Before the Gestapo (aka Homeland Security) bill passed, this was the message:
"The terrorists are not going to wait for a process that goes on days, weeks or months," said Senator Trent Lott of Mississippi, the Republican leader. "We need to get this done, and we need to do it now." -- from the NY Times yesterday.

Now that the bill has passed, they're willing to admit the obvious truth:
Bush administration officials acknowledged today that the Department of Homeland Security would need years to organize itself fully and that the logistics involved in merging 22 agencies and nearly 170,000 government workers into a giant new bureaucracy could threaten to divert the department from its central mission of safeguarding the American public from terrorist attacks. -- from today's NY Times.

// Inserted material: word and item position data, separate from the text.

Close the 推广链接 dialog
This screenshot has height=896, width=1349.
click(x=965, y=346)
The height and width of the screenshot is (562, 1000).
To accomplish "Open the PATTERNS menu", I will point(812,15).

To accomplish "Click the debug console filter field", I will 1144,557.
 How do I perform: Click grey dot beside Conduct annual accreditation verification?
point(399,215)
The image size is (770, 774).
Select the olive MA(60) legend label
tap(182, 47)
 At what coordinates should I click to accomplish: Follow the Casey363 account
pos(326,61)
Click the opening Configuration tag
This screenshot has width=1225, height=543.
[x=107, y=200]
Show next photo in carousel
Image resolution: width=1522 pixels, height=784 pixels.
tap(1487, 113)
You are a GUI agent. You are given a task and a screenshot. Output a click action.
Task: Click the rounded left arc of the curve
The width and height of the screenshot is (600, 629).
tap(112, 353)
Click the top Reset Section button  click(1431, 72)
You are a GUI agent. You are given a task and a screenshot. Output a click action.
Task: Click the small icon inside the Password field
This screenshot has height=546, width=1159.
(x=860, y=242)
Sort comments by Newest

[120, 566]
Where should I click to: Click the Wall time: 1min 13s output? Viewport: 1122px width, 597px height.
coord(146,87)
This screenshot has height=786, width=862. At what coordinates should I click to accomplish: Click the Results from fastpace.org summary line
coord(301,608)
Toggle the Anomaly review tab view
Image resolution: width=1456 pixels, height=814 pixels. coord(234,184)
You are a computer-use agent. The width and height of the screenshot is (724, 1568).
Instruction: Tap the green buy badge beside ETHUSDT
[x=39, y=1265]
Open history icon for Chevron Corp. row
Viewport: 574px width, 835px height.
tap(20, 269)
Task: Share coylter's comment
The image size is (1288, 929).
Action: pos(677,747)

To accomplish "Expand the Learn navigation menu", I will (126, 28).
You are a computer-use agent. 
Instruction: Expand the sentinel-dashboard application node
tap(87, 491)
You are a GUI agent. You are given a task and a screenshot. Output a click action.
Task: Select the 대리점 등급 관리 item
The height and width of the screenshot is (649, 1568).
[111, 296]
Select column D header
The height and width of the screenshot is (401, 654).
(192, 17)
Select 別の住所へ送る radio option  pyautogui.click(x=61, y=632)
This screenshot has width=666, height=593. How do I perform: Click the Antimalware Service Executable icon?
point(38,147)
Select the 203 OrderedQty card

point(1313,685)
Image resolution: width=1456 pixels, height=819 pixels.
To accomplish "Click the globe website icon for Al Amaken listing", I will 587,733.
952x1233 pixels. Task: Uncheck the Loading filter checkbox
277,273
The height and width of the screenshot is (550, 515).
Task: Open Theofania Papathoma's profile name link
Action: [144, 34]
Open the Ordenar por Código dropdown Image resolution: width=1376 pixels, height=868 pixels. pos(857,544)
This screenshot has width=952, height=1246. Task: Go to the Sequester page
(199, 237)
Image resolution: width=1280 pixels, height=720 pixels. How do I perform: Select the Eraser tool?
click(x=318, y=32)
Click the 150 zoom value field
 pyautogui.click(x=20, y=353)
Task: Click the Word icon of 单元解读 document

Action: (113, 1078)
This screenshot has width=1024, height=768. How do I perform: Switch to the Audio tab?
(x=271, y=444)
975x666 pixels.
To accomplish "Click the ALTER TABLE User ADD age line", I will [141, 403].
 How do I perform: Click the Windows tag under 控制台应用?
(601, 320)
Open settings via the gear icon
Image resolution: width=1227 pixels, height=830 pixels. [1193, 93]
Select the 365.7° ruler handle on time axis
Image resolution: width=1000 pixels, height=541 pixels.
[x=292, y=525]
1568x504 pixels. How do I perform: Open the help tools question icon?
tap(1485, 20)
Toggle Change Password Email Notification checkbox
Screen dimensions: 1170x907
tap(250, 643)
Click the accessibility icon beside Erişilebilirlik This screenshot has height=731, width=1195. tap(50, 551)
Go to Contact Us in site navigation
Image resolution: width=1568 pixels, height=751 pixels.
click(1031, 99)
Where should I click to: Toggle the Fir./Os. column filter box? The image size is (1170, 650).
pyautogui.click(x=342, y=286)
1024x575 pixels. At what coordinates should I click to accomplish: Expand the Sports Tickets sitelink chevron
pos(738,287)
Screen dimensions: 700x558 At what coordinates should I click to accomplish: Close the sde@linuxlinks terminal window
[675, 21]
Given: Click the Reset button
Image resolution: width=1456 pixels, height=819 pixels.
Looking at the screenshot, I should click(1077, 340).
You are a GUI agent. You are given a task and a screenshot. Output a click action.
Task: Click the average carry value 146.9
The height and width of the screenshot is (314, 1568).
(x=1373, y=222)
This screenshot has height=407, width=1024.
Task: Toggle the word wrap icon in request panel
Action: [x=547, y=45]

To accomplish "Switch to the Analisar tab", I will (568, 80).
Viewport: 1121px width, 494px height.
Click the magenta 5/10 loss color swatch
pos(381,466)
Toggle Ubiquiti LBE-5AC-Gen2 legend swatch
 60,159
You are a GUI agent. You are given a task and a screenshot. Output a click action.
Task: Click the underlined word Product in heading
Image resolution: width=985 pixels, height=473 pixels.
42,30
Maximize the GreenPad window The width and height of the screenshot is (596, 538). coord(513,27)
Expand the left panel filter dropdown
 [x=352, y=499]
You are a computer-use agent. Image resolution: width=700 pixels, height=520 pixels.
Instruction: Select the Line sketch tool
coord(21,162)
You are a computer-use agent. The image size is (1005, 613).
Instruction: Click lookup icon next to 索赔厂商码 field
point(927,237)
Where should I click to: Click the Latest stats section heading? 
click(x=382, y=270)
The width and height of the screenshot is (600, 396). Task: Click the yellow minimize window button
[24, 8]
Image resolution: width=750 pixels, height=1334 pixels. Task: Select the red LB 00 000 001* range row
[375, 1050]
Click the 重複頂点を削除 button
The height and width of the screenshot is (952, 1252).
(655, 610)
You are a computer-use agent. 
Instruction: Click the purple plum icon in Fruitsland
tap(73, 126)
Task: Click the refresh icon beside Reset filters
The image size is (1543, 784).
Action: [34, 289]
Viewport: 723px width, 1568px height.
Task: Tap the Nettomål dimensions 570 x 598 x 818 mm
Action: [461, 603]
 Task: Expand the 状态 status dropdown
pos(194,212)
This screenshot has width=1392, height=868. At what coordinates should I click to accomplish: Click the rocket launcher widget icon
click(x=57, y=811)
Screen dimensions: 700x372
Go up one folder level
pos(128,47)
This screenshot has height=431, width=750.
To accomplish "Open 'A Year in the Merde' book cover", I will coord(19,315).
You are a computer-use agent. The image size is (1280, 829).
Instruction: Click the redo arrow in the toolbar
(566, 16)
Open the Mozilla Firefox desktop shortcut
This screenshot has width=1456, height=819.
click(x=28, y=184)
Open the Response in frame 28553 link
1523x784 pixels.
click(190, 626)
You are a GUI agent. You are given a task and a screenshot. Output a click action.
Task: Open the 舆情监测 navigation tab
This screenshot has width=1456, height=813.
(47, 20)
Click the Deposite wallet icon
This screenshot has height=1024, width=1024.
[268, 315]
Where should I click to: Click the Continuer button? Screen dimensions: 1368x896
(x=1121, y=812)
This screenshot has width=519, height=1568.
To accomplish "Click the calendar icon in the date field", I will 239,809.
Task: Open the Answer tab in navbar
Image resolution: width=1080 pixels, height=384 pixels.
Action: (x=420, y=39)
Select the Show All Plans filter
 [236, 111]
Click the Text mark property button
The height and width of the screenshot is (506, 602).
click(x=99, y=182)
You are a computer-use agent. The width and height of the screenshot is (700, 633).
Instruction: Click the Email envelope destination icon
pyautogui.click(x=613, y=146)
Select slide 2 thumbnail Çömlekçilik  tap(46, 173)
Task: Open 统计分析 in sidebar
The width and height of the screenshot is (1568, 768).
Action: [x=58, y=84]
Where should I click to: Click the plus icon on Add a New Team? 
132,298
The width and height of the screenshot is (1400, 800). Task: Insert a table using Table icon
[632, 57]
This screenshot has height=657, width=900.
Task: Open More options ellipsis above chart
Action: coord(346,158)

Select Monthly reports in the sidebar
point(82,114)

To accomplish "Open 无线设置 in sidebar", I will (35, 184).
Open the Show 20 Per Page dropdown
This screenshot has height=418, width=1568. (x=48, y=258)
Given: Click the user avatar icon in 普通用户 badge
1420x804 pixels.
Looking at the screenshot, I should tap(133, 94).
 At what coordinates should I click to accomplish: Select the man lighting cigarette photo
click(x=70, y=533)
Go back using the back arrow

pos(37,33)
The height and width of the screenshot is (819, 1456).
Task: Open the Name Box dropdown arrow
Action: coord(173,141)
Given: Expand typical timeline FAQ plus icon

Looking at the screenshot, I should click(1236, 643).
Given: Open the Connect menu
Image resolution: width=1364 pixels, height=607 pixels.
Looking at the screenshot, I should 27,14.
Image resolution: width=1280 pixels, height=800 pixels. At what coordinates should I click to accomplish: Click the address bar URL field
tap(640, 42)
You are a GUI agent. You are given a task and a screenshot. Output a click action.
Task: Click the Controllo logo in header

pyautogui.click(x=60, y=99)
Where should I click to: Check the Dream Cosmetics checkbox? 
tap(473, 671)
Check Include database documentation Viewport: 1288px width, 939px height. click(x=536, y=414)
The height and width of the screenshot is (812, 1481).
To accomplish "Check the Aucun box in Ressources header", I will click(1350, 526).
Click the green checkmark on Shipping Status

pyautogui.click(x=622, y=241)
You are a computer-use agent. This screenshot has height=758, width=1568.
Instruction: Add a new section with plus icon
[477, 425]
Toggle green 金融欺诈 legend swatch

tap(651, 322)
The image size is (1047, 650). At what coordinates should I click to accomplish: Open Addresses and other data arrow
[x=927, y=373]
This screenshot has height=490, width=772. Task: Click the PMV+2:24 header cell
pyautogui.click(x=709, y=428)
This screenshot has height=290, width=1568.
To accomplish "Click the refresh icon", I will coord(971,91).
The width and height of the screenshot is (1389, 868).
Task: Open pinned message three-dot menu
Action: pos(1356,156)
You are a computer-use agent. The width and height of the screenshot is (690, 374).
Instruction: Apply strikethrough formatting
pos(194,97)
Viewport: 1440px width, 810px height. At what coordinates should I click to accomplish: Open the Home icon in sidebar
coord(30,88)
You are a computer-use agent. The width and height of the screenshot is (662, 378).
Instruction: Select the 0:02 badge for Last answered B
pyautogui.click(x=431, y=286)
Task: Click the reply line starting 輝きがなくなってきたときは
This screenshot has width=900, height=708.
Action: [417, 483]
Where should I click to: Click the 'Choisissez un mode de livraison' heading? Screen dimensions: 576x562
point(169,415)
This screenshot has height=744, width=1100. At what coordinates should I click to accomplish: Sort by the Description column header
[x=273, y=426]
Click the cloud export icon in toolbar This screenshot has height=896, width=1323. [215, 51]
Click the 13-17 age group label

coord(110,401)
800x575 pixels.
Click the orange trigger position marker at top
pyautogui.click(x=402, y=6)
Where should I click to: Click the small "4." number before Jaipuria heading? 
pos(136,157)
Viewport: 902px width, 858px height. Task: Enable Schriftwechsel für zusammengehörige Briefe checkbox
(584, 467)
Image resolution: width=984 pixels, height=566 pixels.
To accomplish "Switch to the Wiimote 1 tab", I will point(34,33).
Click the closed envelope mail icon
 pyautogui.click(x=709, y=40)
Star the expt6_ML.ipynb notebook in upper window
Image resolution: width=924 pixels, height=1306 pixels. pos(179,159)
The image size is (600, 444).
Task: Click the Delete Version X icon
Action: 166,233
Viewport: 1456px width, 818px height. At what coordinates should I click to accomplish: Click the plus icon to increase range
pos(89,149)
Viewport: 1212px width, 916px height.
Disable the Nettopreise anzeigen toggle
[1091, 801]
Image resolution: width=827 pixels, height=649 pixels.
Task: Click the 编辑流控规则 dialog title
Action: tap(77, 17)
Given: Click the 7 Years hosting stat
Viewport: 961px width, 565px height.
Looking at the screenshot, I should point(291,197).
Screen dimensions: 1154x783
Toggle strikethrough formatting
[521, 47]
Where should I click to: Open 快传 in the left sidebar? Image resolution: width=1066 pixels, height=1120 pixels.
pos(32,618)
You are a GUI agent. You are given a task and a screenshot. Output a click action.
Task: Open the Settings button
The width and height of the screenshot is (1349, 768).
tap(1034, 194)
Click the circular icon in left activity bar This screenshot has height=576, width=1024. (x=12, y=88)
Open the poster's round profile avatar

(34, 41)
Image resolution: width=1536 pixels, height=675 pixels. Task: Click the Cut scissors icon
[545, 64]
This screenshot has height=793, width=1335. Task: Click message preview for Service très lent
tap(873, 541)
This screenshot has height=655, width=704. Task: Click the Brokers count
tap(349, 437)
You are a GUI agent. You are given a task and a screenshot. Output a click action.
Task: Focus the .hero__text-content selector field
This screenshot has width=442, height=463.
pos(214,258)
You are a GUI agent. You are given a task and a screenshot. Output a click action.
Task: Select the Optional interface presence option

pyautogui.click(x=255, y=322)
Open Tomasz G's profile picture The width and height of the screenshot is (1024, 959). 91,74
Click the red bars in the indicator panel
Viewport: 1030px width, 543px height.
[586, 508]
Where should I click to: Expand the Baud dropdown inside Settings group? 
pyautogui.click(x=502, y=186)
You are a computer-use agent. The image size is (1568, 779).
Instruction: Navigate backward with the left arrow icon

Of course, they are still ignoring that this is an enormous and expensive effort directed against a problem, terrorism, which has killed maybe 3500 Americans in the last ten years. September 11 was spectacular and horrible, but terrorism ranks way, way down on the list of causes of death in this country. Less expensive efforts could probably save many more lives which are being lost to gun violence, AIDS, and poor nutrition. Or to turn the whole thing around, one simple step could increase revenues and decrease expenditures while saving many lives, with hardly any increase in bureaucracy. A $5 per gallon tax on gasoline would reduce fatalities from accidents, pollution, and global warming by causing people to drive less. It would save billions of dollars that wouldn't need to be spent on wars to maintain the flow of oil. And without the wars, the threat of terrorism would be reduced as well. Unfortunately, simple, effective, and decent proposals are not in vogue these days, probably because there is nothing in a gas tax for ExxonMobil or General Motors.